One of our esteemed clients in e-commerce has been struggling with increasing cloud spend around USD 79k which keeps compounding month on month, before we took over. We analyzed their infrastructure thoroughly and came up with a list of options which have been exercised to bring down the cost.
We identified a set of applications on machines which need to be always running. We opted for the Compute Savings Plan in AWS where it will automatically bill your computing usage at reduced Savings Plans rates without paying any upfront fees. Through this, the customer was able to save ~21% of their existing spend, which is an immediate savings reflected on their next billing cycle.
The customer was using x86 processor-based machines for all applications. We suggested they use Graviton-based machines instead.
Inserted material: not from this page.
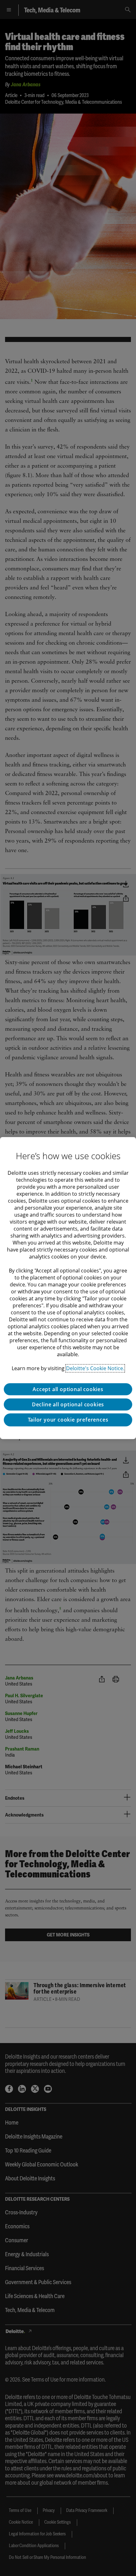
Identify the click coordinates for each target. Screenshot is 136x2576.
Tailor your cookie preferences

Powered by ARM-based processors, Graviton instances typically come at a lower price point compared to x86 processors without any performance compromise. AWS also states they consume less power, which benefits AWS in the backend and encourages them to offer these at a lower cost. After ensuring all tools and automations were in place, we moved the applications one by one, helping the customer save around USD 3k per month.
Some applications were using SQS Queues as a message queuing technique. We discovered the traffic flow and realized that pulling messages from queues was going through the internet instead of AWS Network. Every message being pulled through the internet increased bandwidth usage and cost. By configuring the VPC PrivateLink, applications hosted in EC2 and EKS now communicate to AWS SQS via AWS Network Backbone, saving around USD 5k per month.
The environment had many snapshots and AMIs taken regularly as backups, along with several hundred unattached volumes. With over 1500 AMIs and even more snapshots across regions, we developed a script and logic to regularly clean up unused and unnecessary snapshots, volumes, and AMIs.
We observed the e-commerce platform had region-specific traffic patterns, with peak traffic during the day and less traffic at night. We created schedules to run machines at optimal numbers during off-peak hours, adding additional machines during peak hours. This scheduling helped the customer save a lot of money.
We optimized scaling with schedules, but further improvements were needed. Applications run different components on EC2 machines and Kubernetes, such as query servers that utilize more memory. For consumer pods on K8s, we used Keda to scale based on the number of messages rather than CPU/memory.
For EC2, we developed an in-house tool to integrate with Prometheus and trigger events based on custom metrics, allowing appropriate scaling of EC2 Autoscaling Groups based on memory utilization and customer queries. This long-term optimization strategy saved money and avoided issues due to improper provisioning.